The visitor cannot escape the beauty of the valley, nor the sorrow of its once happy people. In Spring the land is carpeted with eighty miles of apple blossoms, filling the air with unforgettable fragrance. Harvest and grazing cattle give fatness in Summer, and in the “season of mists and mellow fruitfulness” the scent of ripened apples is wafted from orchard and warehouse. At all times the purple crown of Blomidon looms above the Basin of Minas, and, unhurrying ox teams wind over the diked lands, long since made rich by the Acadians and lost in the misfortunes of war.
The crisis for the mastery of the continent was fast approaching. France had begun to colonize Acadia in 1605, and despite the widening influence of imperial England, still hoped to rule from the St. Lawrence to the Gulf of Mexico. As the sway of the English extended, the French from their fastness of Louisbourg, and through mischievous clerical agitators like Abbé le Loutre, resisted the foe, and the bitterness increased. Governor Charles Lawrence, an unyielding figure from New England, was in no mood to compromise, and he proceeded to close the net about the hapless but stubborn Acadians.
All but a few of them refused the required oath of loyalty to the new English rulers. Lawrence chose to force the issue, and after the fall of Beauséjour in June, 1755, he moved inevitably toward the expulsion of the Acadians who would not swear allegiance. Colonel John Winslow reached Grand Pré in August, and early in September the men of Minas Basin were summoned to the parish church. There, in the building sacred to their happy lives, where baptism and marriage had come to many of them, they received the stunning news that their lands and livestock were forfeited to the Crown, and that they and their families must be exiled from the Province. Under the threat of gleaming bayonets, the younger men were ordered to the waiting transports.
It was a sad and dramatic procession. Eighty soldiers conducted the Acadians, while hundreds of women and children wept and prayed and clung to the victims as they took the road for the mile and a half to the mouth of the Gaspereau. There were weeks of waiting for more ships and supplies, but finally, on October 8, amid scenes of confusion, the embarking of the Acadians proceeded in earnest. Loaded ships set out for Maryland, Virginia and other colonies; other transports left Annapolis Royal, Pisiquid and Fort Cumberland, and by late December over 6,000 Acadians had been exiled. The lands they had diked and brought to richness in meadow and orchard by their industrious and frugal lives lay waste and vacant, and were not repeopled for several years.
A century and three-quarters have passed since the Acadians were
Scattered like dust and leaves when the mighty blasts of October
Seize and whirl them aloft, and sprinkle them far o’er the ocean,
but the debate over the rightness of Governor Lawrence’s action has not ceased. Racial prejudice has diminished, and, granting the existence of fault on both sides, an increasing proportion of the conquering race feels the punishment was disproportionate to the crime, or that a more statesmanlike Governor would have averted the tragedy.

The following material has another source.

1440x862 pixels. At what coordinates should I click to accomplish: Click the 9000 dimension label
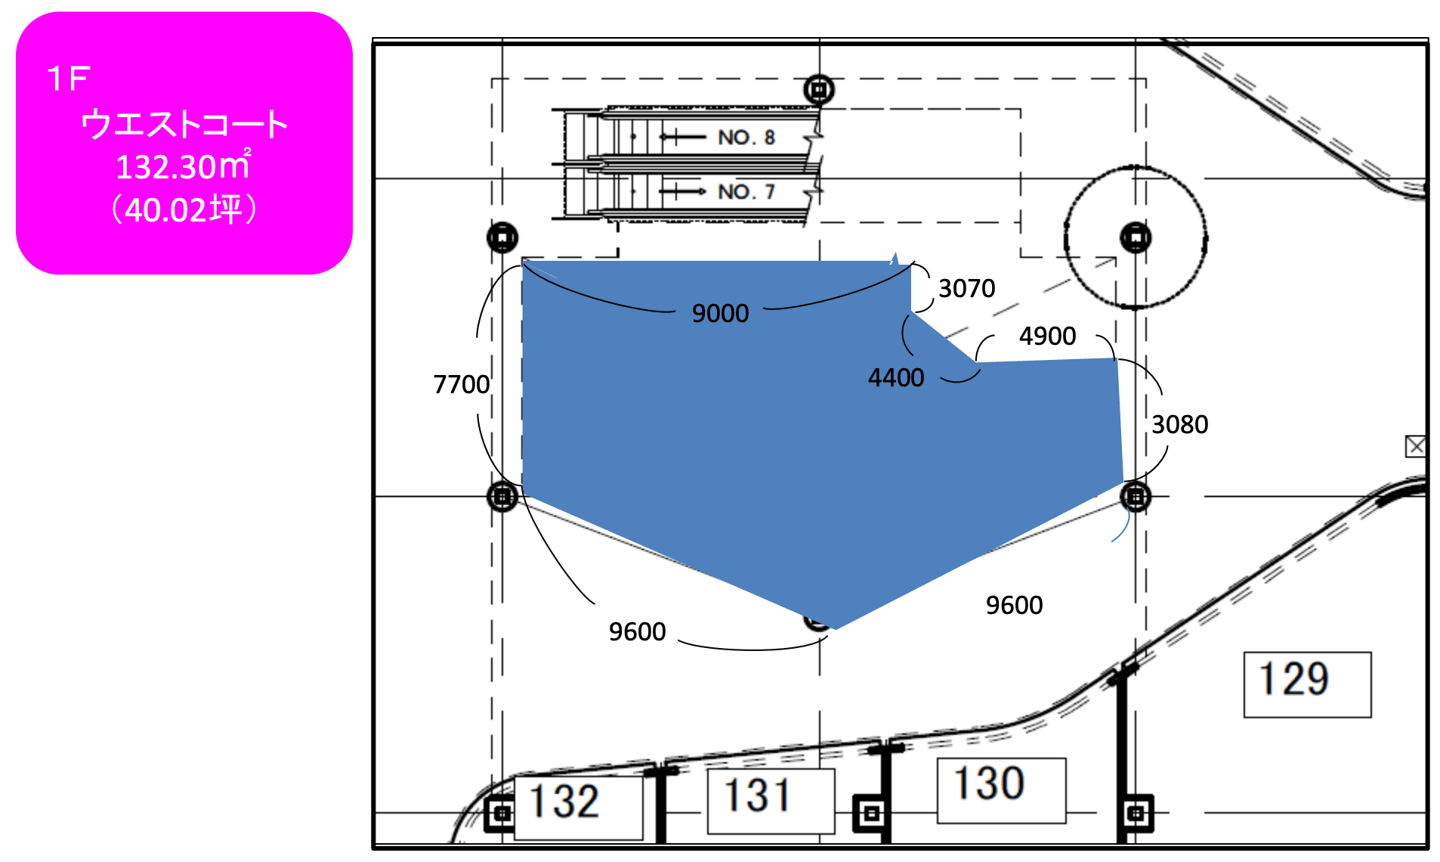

After untold miseries in unknown lands, many of the Acadians crept back to the shores of Fundy, and today their descendants live the simple, wholesome lives of Evangeline and her people. “That stilly wanderer, small Gaspereau,” as Bliss Carman called it, winds through the beautiful valley to Horton’s Landing and joins the Basin of Minas where great blue herons wade into red, muddy flats in search of a shellfish dinner. “Glooscap,” whose home was on Blomidon, according to Micmac legend, has ceased his warfare with the “Great Beaver,” leaving the Five Islands as mementoes of the rocks he tossed at his enemy. Dominion Atlantic engines bear the names of characters in “Evangeline,” and it will be many a day before the sad, sweet story of the Acadian exiles fades from memory.